While JAY-Z raps that he's “complex” like “Che Guevara with bling,” the complexity mentioned reads more as an ability to be able to stand on nothing and for everything all at once under the guise of “pro-Blackness.” This faux radicalism replaced actual political momentum and left the genre in a haze of commercialism and excess. This is a problem which extends even to older rappers like Killer Mike spewing capitalistic nonsense disguised in the language of revolution, and encompasses newcomers like Lil Baby making one milquetoast song with political messaging and proclaiming that he “did not want to be the next Malcolm X.” The genre has become a faux revolution inside of the capitalist framework that provides good shelter for capitalists to cash in and count their profits. 

The genre has become a faux revolution inside of the capitalist framework that provides good shelter for capitalists to cash in and count their profits.

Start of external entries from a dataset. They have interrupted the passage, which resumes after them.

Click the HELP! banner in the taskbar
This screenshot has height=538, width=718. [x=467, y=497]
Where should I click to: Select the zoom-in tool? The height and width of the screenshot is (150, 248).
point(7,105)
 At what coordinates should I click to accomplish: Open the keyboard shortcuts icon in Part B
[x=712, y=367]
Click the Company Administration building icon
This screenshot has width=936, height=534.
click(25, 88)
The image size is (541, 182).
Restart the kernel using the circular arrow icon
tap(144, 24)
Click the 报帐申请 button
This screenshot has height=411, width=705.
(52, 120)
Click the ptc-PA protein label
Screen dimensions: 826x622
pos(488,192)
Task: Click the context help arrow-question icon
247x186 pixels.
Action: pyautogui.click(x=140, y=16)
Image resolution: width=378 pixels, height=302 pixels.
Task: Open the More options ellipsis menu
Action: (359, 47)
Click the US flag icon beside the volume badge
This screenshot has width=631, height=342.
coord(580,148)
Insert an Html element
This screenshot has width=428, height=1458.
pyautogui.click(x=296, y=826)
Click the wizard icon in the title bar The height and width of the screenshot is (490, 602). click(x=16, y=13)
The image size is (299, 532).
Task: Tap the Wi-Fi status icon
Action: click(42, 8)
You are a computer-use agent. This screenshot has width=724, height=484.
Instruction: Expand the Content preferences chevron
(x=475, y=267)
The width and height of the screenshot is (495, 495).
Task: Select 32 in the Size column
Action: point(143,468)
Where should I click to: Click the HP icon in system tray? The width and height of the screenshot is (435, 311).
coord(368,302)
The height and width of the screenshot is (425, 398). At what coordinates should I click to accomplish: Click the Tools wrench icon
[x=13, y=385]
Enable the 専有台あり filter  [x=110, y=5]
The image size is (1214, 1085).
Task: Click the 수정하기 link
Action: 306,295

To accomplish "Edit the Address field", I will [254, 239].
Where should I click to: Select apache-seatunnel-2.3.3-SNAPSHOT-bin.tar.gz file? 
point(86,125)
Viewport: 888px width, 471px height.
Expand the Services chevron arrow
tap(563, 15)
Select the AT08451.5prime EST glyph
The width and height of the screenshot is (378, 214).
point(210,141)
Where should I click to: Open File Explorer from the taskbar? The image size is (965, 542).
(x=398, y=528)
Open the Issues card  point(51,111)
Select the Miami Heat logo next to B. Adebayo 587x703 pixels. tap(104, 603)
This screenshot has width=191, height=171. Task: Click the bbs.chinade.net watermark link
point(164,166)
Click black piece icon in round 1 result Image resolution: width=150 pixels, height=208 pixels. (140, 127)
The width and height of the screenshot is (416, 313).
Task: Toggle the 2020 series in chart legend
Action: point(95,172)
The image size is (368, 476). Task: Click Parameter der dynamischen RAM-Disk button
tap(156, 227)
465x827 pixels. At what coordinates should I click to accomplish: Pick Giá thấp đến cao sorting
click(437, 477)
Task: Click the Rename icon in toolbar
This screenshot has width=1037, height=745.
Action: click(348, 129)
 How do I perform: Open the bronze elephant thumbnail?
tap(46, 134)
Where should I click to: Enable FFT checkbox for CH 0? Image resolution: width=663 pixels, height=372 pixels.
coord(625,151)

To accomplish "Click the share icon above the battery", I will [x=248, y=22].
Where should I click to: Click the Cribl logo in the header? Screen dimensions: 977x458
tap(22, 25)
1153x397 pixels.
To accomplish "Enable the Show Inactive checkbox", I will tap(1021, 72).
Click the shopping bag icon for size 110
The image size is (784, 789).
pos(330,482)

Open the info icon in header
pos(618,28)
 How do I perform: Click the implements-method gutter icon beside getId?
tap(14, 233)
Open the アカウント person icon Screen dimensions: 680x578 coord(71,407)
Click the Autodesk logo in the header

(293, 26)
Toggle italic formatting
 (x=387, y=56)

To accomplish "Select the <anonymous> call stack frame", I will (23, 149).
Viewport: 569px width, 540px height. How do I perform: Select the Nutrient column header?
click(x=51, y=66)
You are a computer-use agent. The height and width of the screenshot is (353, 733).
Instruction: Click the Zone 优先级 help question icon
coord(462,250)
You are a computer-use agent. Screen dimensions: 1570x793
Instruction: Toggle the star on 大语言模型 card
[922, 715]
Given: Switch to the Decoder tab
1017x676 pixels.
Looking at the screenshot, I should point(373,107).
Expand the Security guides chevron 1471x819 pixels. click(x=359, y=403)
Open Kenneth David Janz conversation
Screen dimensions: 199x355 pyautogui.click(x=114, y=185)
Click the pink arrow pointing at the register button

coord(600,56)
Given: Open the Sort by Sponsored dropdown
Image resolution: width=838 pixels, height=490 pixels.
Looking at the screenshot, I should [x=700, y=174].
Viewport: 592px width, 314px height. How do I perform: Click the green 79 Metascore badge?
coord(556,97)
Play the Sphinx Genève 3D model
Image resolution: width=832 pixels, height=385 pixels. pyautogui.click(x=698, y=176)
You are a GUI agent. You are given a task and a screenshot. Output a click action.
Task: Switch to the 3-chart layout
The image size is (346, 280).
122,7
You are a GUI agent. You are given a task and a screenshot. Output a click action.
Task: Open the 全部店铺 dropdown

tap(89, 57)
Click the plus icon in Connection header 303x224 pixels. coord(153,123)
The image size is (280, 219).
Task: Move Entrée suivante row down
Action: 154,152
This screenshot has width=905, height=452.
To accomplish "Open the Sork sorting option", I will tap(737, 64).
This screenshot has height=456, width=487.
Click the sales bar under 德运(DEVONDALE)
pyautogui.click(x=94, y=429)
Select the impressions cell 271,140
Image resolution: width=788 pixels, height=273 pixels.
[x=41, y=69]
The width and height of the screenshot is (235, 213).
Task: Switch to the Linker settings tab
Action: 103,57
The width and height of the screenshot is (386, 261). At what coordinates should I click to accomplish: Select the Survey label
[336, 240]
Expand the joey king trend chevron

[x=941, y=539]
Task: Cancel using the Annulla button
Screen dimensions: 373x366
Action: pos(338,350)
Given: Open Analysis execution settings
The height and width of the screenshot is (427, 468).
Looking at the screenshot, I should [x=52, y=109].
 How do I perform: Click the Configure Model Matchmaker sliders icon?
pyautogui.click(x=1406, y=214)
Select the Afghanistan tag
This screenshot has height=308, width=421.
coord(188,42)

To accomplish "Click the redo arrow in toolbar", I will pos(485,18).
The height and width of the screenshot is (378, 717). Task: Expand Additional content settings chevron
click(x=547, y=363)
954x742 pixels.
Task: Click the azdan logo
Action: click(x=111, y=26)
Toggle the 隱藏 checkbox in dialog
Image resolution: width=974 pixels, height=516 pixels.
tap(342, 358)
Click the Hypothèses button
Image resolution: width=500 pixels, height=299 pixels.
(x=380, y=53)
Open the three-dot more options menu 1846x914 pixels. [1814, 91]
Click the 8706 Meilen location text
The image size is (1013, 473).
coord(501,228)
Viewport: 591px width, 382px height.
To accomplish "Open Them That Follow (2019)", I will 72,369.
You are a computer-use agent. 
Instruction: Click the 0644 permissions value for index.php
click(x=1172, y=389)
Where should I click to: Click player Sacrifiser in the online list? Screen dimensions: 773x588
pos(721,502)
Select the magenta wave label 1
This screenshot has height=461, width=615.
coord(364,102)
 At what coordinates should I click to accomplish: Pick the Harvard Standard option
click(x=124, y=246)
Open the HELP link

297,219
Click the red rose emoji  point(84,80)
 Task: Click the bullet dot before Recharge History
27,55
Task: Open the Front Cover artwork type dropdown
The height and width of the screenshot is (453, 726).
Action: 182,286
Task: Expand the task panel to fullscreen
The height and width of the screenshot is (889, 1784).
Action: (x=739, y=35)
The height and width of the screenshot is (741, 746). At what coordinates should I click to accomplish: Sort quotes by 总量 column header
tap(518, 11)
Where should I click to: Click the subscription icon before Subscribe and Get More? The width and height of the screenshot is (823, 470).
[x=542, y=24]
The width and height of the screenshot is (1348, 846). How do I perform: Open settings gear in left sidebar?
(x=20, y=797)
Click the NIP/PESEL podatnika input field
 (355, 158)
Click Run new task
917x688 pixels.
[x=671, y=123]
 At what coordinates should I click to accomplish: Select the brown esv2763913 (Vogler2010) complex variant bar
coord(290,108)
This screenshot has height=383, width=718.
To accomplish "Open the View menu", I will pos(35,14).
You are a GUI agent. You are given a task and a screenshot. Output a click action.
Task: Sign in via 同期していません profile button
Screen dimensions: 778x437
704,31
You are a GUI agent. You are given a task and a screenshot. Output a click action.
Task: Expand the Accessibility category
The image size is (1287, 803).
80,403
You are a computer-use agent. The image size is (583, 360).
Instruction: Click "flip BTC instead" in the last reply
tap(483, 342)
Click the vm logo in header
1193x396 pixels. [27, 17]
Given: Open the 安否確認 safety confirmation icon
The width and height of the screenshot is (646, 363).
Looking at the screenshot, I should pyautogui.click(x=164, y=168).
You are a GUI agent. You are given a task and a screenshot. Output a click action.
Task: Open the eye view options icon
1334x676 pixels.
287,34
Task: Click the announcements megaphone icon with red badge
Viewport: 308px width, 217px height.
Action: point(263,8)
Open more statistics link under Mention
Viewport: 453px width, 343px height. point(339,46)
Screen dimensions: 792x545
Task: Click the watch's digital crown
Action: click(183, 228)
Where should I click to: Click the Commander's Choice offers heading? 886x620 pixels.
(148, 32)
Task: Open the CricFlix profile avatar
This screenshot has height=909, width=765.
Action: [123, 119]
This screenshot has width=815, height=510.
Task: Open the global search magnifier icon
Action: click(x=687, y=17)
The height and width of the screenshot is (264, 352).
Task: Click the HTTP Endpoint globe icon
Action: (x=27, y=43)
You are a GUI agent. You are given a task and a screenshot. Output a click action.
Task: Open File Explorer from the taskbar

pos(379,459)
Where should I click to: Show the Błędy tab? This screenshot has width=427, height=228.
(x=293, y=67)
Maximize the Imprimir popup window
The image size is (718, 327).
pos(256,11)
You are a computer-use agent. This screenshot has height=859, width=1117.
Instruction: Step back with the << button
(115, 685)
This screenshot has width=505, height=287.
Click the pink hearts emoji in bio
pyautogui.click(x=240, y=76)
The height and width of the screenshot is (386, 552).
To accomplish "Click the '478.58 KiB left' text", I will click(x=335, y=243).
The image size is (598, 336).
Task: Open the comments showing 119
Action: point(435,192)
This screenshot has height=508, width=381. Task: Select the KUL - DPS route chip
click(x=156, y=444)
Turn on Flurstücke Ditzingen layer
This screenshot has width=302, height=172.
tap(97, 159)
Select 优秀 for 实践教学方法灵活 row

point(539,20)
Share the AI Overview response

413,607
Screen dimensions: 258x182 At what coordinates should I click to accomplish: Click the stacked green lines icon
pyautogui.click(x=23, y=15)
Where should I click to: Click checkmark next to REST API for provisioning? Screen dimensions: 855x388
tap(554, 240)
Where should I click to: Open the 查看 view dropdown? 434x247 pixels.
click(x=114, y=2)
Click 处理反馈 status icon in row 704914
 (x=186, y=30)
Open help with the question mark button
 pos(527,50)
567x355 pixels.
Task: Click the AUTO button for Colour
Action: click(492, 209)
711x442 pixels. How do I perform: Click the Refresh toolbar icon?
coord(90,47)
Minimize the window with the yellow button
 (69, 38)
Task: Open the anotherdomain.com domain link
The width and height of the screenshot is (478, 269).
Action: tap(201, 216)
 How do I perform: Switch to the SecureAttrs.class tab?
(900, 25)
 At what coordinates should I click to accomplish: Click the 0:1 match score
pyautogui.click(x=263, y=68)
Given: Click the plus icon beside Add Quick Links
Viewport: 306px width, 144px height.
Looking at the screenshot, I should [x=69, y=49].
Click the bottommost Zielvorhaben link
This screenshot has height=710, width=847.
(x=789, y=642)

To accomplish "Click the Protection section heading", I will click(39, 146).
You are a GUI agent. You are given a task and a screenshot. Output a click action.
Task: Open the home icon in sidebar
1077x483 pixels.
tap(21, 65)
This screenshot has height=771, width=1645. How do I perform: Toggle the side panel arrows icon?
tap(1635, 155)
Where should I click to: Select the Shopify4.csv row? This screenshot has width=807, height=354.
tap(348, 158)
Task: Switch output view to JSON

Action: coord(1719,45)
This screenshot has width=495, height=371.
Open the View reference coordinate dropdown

But despite this critique of hip-hop, it's important to remember that all of the worst aspects of the genre—the materialism and the misogyny—are not creations of the genre, but merely reflections of the values of the country of its origin. This doesn’t excuse these parts of the genre—in fact, to me it’s the exact opposite. If hip-hop is to ever truly have the political resonance to match its legendary influence, it must embrace its collectivist roots. Hip-hop is still a genre that was born out of community. This simple fact alone has always been the source of its political and revolutionary potential. Regardless of the commodification of the word “culture” by Black elites in recent years, this has always been the case. 

This theme of community was present at hip-hop’s founding, but has largely failed to produce the desired results due to the numerous pitfalls and trapping of American culture writ large. Real change can’t happen until rap as a whole realizes the stories that are told on these records of joy, trauma, and love are all communal experiences that resonate with Black people around the world because of the structural barriers we are all faced with. We take for granted our ability to experience these things together. 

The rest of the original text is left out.